Models for financing health care services provided across the continuum of care, but particular those outside the acute care system (e.g., pharmaceuticals, long-term care, home and community care), and their impacts on efficiency and equity, including the distribution of financial burden and implications for accessibility faced by patients and their families. What lessons can we learn from other jurisdictions and countries about revenue sources (e.g., general tax revenue, payroll taxes, user fees, deductibles) and insurance models (e.g., public single-payer, social health insurance, private health insurance) and how should these models be adapted to work in the Canadian context?
What lessons can Canada's health sector learn from the broader empirical literature on government financing instruments and, in particular, the impact of these instruments on key economic measures such as innovation, investment in R&D, employment levels, efficiency, and equity?

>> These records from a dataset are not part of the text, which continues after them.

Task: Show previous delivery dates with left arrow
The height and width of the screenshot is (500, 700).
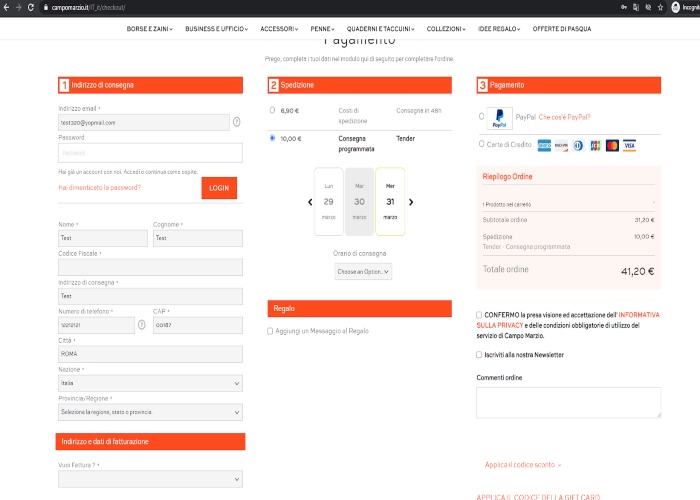Action: [x=309, y=202]
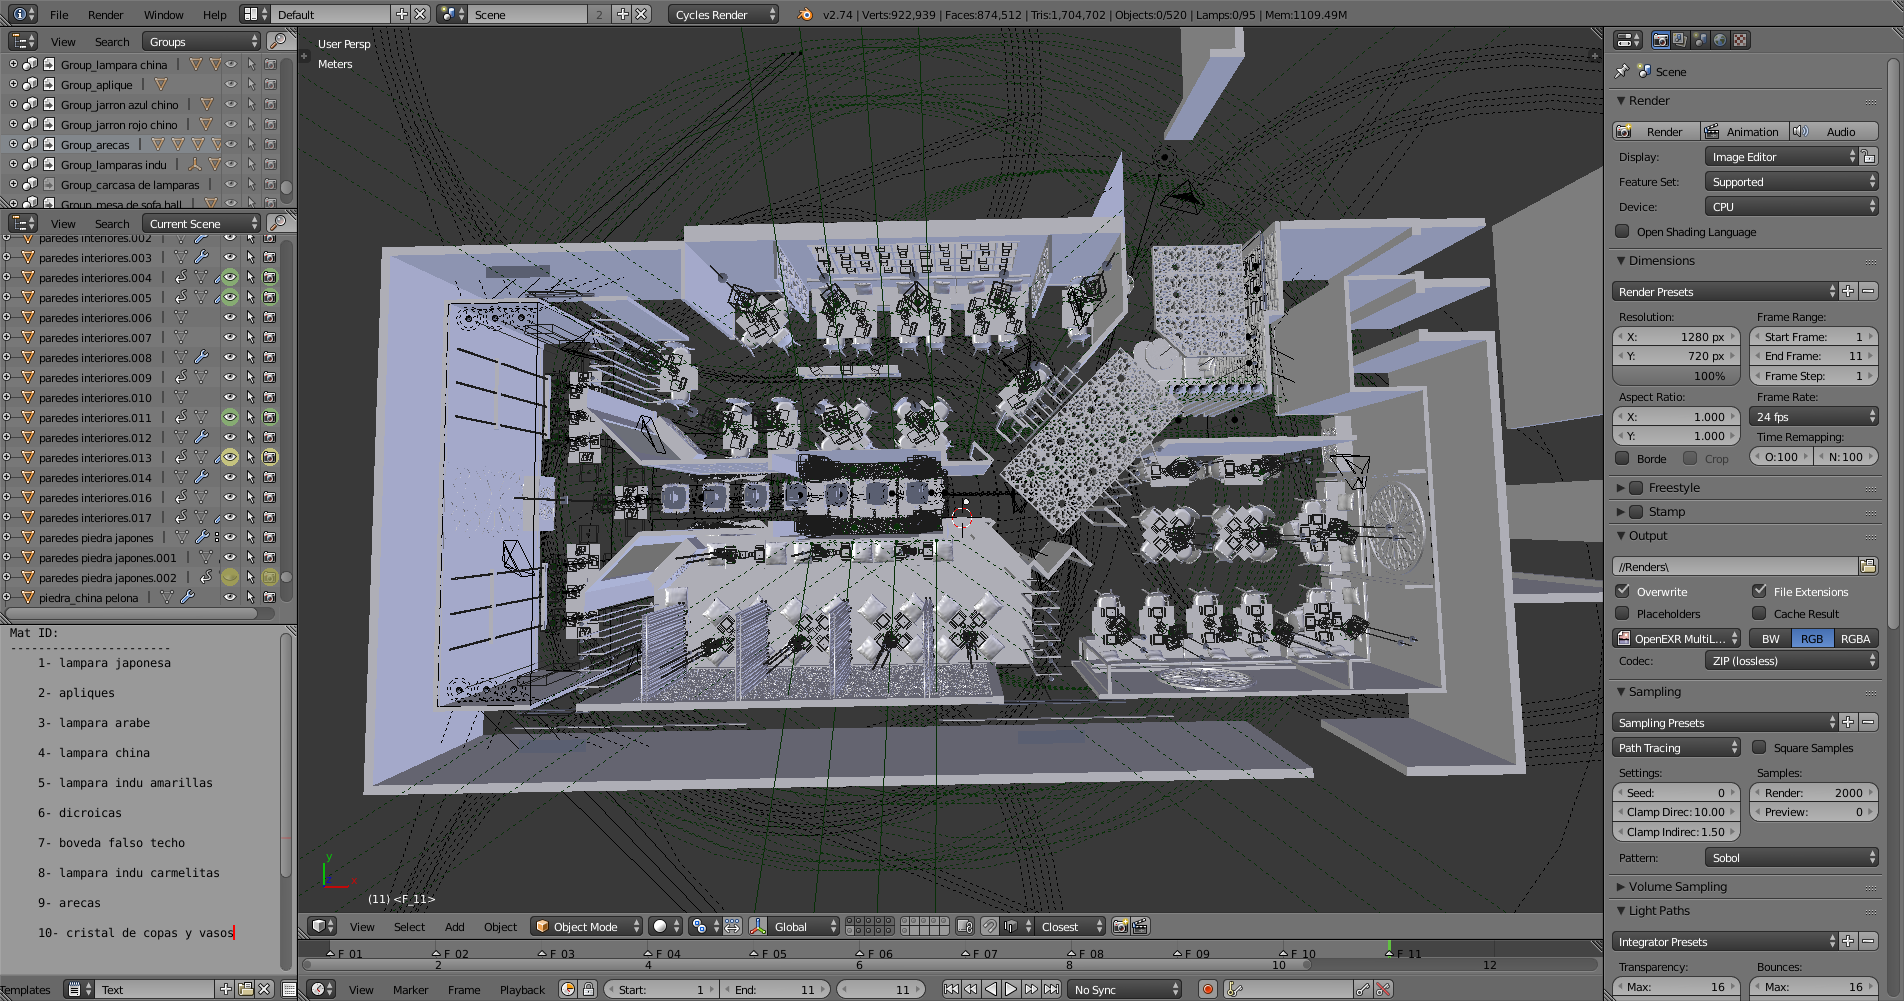The height and width of the screenshot is (1001, 1904).
Task: Click the auto keyframe record button
Action: pyautogui.click(x=1207, y=989)
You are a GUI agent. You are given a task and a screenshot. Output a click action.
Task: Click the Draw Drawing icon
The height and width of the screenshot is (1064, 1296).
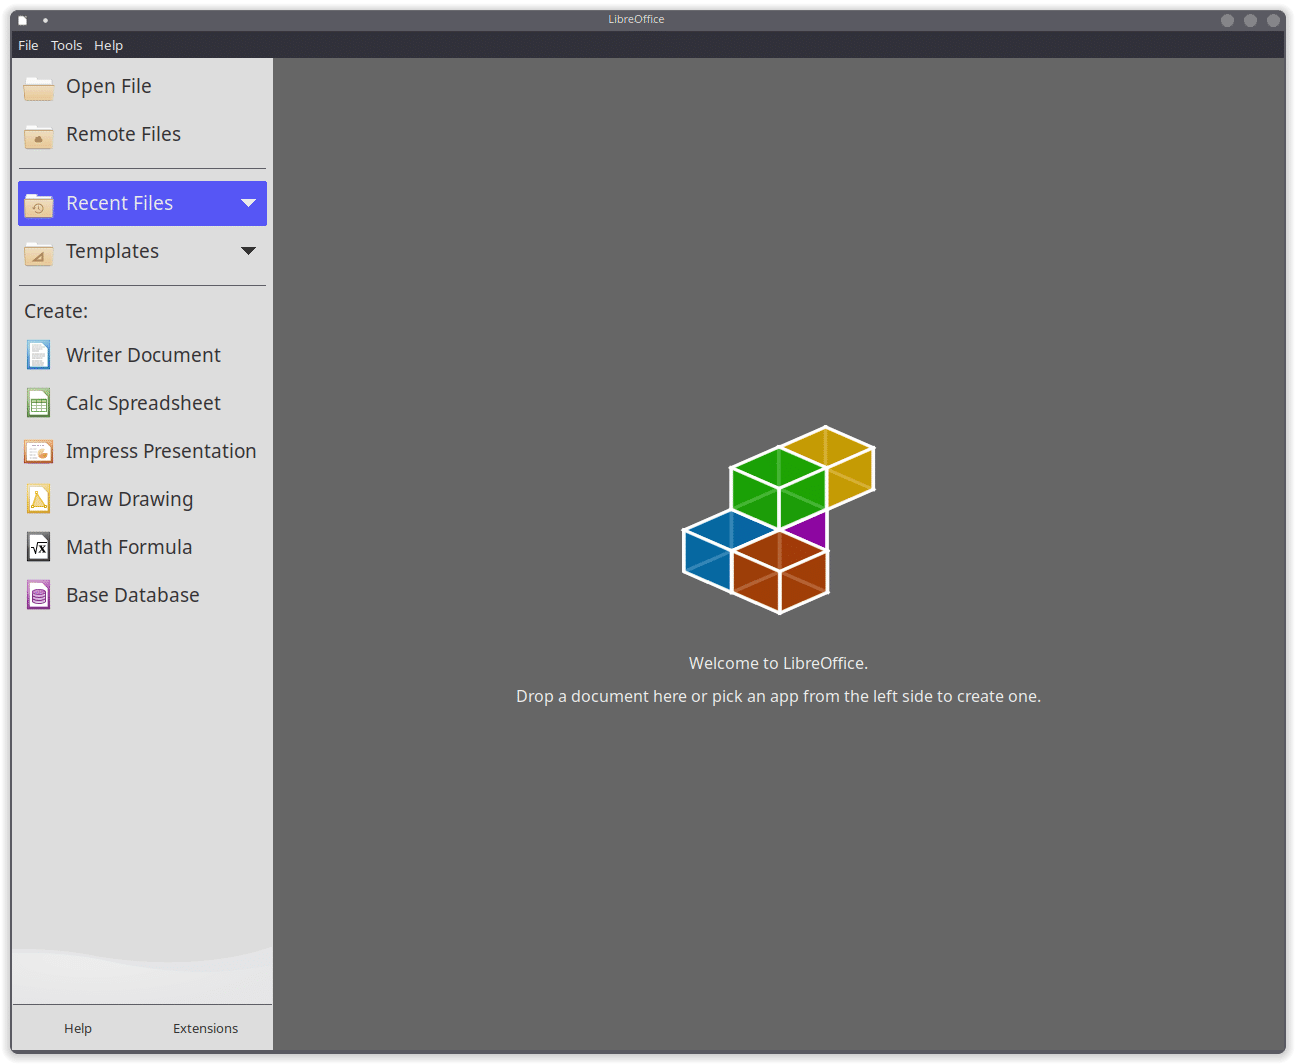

Political economy of health financing in the Canadian context and its impact on public policy decision-making over time (e.g., have Canadians’ values, attitudes and interests shifted over time?).
Models for funding and remunerating health care services across the continuum of care and within specific sectors (e.g., community, primary care, hospital) and their impacts on incentivizing behaviour change and improving health and health system outcomes (e.g., cost, access, equity, efficiency). What promising practices can we learn from within Canada and abroad and how should these practices be adapted to work in the Canadian context?